Print exactly, and only, the lines from the one containing "Where should I" through the last line of the records below, both included; leave out the pictures.

(Data begins)

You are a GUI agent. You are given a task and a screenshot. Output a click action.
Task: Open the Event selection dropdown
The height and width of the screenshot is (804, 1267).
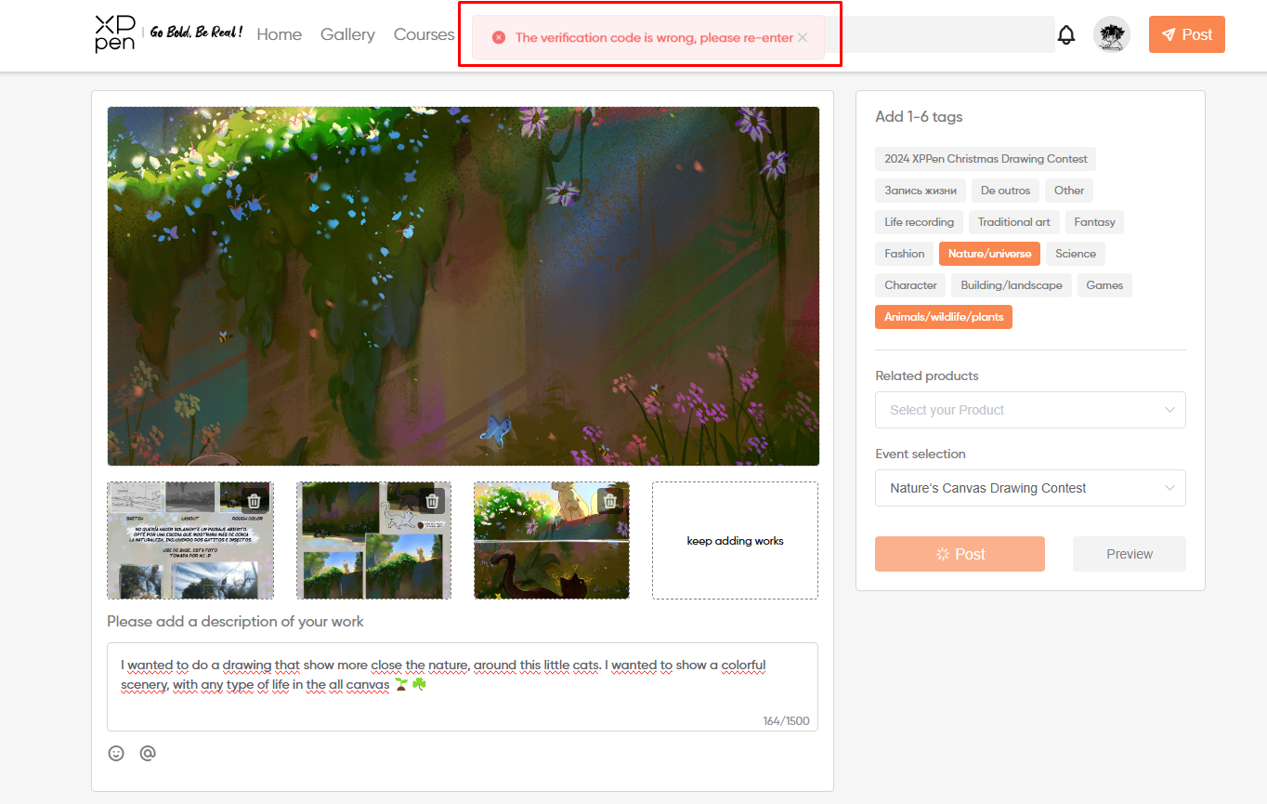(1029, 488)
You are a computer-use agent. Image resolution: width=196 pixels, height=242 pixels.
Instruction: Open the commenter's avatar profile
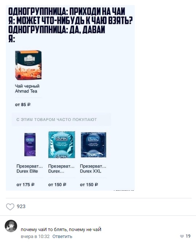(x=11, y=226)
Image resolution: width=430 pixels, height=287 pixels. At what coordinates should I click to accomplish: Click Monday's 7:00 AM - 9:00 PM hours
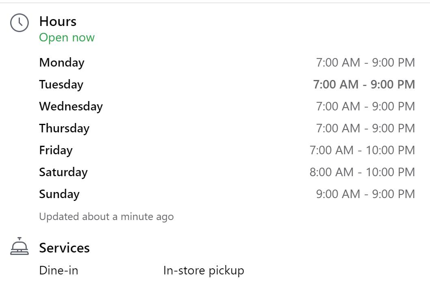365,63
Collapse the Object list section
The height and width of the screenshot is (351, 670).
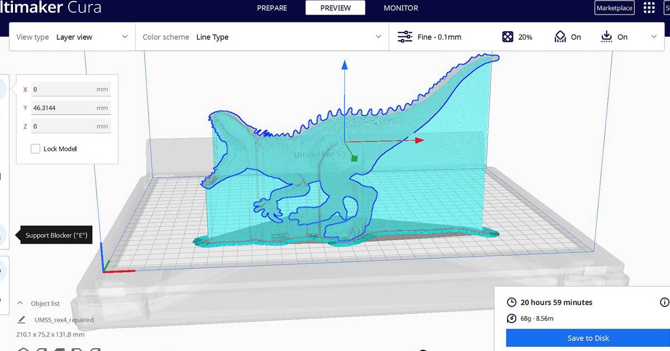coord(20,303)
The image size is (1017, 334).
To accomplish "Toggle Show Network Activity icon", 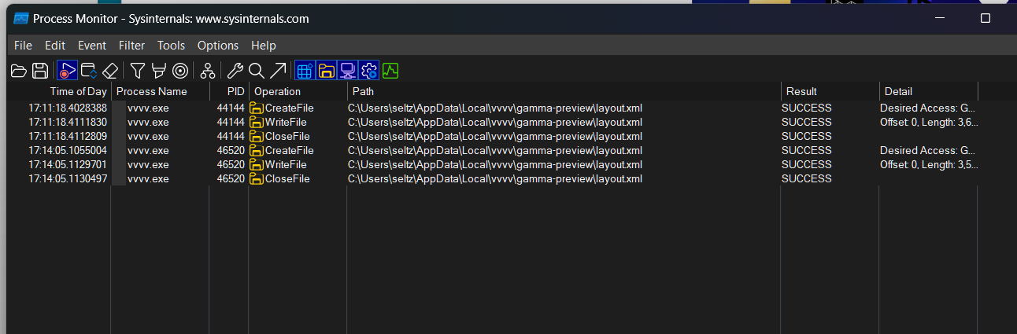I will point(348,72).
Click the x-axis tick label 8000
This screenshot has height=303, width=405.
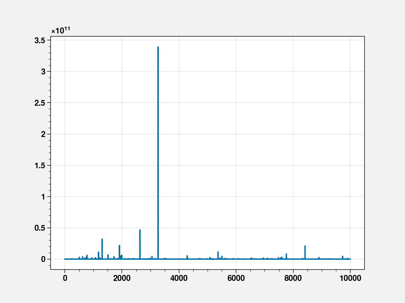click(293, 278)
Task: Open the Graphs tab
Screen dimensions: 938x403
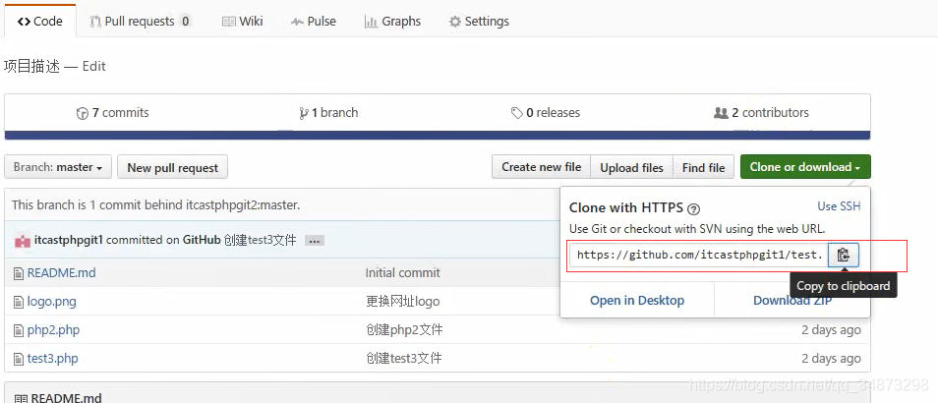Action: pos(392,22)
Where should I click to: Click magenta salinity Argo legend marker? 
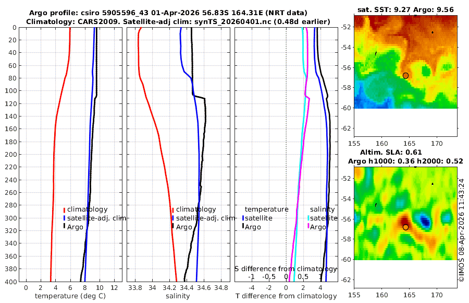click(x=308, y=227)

(Data ends)

- [Task response]:
Where should I click to: Click magenta salinity Argo legend marker? 
click(x=308, y=227)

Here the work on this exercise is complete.